At the time of writing, Federal Labor is reflecting on and hasn’t yet committed to a 2030 emissions reduction target. The starting point must be the current projections based on the strong abatement that has already been delivered, largely through renewable energy and state government leadership. However, given the pace of change, the potential of renewable energy and the public demand for climate action, there will be strong expectations that Federal Labor will go a lot further than the 37% reduction already projected for 2030.
Neat answer to a tough question
Thankfully, throughout the recent debate there has been a much greater appreciation of the important role that renewable energy can play. Recent modelling by the Clean Energy Council shows that Australia could reduce its emissions by 44.5 per cent if it were to source all its electricity from renewables by 2030.
Meeting this ambitious goal would require a series of key policies, which the Clean Energy Council has outlined in its Roadmap for a Renewable Energy Future. The roadmap clearly lays out the steps needed for Australia to meet all its domestic electricity demand with clean energy by 2030 across nine key elements:
- Electrify Australia: power the Australian economy and industry with wind, solar, hydro, bioenergy and battery storage.
- Empower customers and communities to make the switch to clean energy.
- Build a strong, smart, 21st-century electricity network.
- Maximise the creation of quality clean energy jobs and a local supply chain.
- Provide greater support and certainty for coal communities and industry as the phase-out of coal generation accelerates.
- Modernise Australia’s energy market and its governance for the clean energy transformation.
- Turbo-charge clean energy innovation.
- Decarbonise Australian industries using clean energy.
- Put Australia on a path to becoming a global clean energy superpower that exports renewable energy to Asia and beyond.
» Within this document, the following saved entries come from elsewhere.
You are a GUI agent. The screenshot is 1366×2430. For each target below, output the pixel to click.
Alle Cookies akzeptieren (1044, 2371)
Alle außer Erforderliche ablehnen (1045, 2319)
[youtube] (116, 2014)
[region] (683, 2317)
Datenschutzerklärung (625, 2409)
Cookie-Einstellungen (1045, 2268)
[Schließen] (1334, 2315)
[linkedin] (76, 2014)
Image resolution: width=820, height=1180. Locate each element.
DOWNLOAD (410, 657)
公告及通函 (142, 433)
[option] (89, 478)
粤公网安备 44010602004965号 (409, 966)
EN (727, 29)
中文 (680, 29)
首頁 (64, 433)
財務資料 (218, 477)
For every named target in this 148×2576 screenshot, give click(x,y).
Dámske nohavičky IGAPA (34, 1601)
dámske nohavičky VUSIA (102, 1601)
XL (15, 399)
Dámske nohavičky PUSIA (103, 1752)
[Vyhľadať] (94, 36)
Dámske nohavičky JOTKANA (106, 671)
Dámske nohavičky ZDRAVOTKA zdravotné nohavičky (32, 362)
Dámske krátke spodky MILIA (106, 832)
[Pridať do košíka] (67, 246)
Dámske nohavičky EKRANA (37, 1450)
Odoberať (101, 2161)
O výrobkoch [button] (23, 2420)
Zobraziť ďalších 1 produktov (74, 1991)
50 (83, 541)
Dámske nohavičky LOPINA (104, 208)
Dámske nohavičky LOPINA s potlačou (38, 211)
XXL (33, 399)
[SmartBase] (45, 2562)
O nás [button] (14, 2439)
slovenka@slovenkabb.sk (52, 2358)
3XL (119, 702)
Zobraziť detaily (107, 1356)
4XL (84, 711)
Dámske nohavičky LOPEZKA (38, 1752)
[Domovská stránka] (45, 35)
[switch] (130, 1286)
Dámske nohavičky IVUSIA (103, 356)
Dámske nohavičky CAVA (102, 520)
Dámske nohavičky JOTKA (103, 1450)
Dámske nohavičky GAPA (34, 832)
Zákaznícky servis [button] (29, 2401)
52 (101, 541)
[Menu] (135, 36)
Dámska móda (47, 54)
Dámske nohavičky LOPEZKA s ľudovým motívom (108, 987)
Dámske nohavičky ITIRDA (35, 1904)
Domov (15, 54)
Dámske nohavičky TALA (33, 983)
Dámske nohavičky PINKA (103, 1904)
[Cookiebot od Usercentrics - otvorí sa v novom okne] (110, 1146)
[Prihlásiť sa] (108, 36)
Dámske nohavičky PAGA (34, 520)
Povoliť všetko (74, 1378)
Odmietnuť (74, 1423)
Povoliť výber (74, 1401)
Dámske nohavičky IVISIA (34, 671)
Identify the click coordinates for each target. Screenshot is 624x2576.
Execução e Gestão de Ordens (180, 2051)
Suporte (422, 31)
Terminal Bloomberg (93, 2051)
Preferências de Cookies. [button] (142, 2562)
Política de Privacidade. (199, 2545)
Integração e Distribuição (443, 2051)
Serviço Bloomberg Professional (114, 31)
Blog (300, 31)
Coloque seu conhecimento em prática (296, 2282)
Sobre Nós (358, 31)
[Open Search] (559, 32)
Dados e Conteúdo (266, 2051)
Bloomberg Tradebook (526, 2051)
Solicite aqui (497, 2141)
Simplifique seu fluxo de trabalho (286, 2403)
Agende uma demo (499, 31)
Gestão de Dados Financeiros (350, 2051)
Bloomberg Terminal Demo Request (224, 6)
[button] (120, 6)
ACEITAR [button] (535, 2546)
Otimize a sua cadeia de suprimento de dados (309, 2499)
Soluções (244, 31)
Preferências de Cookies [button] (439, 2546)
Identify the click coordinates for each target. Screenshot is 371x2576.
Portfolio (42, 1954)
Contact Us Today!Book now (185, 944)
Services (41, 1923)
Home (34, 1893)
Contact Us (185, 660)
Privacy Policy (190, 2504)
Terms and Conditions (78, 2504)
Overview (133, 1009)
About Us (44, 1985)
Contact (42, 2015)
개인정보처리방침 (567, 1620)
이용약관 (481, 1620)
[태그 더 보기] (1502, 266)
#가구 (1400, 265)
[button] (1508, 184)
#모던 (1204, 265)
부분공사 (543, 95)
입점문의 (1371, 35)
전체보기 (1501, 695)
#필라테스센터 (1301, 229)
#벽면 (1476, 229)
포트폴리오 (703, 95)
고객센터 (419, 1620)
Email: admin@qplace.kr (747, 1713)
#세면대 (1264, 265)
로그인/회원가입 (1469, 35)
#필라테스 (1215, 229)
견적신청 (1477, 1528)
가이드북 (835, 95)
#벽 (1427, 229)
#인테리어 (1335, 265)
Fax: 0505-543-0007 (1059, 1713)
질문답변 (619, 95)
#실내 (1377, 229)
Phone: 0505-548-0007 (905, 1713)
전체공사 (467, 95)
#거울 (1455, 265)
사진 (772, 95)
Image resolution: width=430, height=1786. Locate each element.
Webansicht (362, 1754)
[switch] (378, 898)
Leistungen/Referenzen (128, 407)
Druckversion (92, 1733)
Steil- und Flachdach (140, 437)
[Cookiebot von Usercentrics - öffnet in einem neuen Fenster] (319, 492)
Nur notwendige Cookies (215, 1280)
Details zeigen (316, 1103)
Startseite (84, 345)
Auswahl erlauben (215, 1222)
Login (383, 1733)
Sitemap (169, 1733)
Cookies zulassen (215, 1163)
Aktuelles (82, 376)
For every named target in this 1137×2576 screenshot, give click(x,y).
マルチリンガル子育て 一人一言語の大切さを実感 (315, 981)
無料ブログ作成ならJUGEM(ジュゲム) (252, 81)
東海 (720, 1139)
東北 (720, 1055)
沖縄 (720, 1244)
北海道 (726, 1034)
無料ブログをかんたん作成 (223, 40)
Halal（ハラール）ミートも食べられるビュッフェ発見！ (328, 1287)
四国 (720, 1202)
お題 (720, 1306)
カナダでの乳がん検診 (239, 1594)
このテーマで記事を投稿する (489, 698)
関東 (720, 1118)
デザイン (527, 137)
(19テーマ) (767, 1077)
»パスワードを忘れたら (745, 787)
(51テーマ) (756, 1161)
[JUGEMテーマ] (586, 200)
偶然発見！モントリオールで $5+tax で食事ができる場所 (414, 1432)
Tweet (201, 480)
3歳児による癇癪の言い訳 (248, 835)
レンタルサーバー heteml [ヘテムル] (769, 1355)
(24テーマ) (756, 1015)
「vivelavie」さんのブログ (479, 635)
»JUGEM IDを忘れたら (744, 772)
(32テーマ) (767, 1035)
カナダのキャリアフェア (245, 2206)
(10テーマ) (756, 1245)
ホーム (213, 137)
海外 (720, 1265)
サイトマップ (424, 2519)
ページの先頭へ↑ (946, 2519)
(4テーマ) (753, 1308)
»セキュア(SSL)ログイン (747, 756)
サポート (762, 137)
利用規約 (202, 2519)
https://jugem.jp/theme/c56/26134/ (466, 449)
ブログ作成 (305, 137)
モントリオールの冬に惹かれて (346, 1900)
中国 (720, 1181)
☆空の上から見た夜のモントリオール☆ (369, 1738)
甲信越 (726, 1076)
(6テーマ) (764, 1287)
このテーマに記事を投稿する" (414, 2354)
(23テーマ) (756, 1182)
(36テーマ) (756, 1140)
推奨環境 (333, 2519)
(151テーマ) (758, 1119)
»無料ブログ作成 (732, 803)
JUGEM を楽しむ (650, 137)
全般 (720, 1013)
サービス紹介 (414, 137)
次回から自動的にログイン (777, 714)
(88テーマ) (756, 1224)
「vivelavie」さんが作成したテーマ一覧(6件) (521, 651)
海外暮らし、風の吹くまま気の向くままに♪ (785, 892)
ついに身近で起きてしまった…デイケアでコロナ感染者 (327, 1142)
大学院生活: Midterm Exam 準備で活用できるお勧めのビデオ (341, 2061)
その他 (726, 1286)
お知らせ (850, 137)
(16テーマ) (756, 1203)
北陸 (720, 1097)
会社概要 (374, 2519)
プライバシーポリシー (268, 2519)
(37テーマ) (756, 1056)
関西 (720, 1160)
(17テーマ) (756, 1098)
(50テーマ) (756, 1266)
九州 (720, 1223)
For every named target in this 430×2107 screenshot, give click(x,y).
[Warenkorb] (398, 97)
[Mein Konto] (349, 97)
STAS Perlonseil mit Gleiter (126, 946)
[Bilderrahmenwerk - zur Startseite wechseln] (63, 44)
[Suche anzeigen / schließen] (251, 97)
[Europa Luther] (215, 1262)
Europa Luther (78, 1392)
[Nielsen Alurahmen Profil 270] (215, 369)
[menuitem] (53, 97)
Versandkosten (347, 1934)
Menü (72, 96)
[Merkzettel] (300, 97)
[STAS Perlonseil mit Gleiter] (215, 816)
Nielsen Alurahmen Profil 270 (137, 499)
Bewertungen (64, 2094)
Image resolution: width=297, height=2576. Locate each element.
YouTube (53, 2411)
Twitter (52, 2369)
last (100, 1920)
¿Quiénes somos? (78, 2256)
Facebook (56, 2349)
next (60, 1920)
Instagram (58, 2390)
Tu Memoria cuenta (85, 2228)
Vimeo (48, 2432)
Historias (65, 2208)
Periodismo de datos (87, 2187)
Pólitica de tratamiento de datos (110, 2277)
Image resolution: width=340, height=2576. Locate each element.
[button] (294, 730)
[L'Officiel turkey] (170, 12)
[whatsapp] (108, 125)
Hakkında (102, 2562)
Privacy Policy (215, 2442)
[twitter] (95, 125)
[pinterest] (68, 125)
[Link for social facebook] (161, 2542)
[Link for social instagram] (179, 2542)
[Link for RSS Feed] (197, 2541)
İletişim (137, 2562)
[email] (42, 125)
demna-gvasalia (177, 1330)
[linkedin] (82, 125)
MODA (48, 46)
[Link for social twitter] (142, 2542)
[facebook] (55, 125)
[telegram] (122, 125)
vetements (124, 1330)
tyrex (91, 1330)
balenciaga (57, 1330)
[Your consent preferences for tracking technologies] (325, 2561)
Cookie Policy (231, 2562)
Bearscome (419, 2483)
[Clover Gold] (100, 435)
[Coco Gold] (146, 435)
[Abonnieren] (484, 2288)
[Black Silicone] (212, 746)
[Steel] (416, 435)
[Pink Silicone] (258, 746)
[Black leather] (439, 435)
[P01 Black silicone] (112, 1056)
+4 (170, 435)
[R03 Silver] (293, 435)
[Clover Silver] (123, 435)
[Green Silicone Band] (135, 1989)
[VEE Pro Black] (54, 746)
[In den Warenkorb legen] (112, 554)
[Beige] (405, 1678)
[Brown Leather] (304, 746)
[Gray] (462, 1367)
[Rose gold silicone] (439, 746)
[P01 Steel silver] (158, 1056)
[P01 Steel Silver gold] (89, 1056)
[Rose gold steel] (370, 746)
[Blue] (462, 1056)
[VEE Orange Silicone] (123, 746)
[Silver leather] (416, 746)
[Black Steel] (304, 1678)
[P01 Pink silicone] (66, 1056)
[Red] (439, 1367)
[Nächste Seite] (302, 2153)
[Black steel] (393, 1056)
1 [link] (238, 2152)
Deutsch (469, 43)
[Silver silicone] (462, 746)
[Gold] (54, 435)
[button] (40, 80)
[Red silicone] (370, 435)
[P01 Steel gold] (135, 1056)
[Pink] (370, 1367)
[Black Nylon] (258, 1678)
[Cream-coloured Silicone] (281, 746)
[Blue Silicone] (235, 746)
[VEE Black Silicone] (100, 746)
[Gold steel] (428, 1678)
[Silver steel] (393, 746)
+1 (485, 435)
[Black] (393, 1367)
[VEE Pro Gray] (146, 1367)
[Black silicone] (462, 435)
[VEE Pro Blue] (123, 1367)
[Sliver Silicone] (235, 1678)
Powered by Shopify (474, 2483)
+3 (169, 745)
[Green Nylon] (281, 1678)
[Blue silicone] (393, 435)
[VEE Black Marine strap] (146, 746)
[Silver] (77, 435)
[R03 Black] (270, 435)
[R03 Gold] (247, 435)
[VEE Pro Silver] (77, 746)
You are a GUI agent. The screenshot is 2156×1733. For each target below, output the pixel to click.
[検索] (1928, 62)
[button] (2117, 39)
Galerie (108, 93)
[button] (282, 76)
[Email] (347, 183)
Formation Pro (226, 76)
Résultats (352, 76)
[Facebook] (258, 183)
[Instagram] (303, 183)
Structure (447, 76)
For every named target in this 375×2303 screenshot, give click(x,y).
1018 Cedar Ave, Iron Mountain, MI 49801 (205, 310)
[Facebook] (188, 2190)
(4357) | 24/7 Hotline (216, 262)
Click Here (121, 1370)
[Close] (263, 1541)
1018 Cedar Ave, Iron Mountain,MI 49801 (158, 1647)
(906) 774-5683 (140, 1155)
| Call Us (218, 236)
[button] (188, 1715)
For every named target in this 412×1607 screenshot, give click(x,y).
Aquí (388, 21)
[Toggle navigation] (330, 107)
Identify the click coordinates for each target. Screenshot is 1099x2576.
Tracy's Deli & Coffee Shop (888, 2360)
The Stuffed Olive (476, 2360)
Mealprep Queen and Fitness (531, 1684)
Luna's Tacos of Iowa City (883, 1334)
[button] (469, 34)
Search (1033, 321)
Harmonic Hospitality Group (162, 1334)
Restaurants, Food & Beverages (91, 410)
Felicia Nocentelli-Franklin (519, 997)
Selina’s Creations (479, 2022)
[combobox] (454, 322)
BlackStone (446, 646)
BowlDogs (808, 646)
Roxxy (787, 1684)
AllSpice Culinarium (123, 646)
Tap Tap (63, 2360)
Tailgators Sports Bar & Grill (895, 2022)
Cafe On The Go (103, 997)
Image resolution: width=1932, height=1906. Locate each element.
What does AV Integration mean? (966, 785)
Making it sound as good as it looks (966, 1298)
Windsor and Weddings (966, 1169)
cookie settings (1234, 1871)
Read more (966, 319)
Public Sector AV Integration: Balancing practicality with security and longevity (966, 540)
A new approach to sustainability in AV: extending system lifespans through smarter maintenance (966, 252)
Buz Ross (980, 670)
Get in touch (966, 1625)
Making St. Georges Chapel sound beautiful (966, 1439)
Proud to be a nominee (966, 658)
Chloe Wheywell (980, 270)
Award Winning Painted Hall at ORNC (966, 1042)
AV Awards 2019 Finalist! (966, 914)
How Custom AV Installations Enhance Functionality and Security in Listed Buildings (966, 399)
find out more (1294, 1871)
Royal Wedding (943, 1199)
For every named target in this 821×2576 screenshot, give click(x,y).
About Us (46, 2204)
Achieving the goal of powering Australia with renewable energy by 2030 would not only put us well on the way to our target of net-zero emissions by 2050, it would also catapult us to the forefront of the global renewable energy transition and shake off our reputation as a climate laggard. It would also set Australia up to become a clean energy superpower that exports its abundant clean energy resources around the world to help facilitate the global drive towards net-zero.
The Roadmap for a Renewable Energy Future provides a credible way for our politicians to significantly reduce Australia’s emissions, restore our international reputation and position us to take advantage of the growing global demand for low-carbon energy.
Whether either major party has the courage or foresight to adopt such an ambitious and visionary platform with a federal election looming is another question.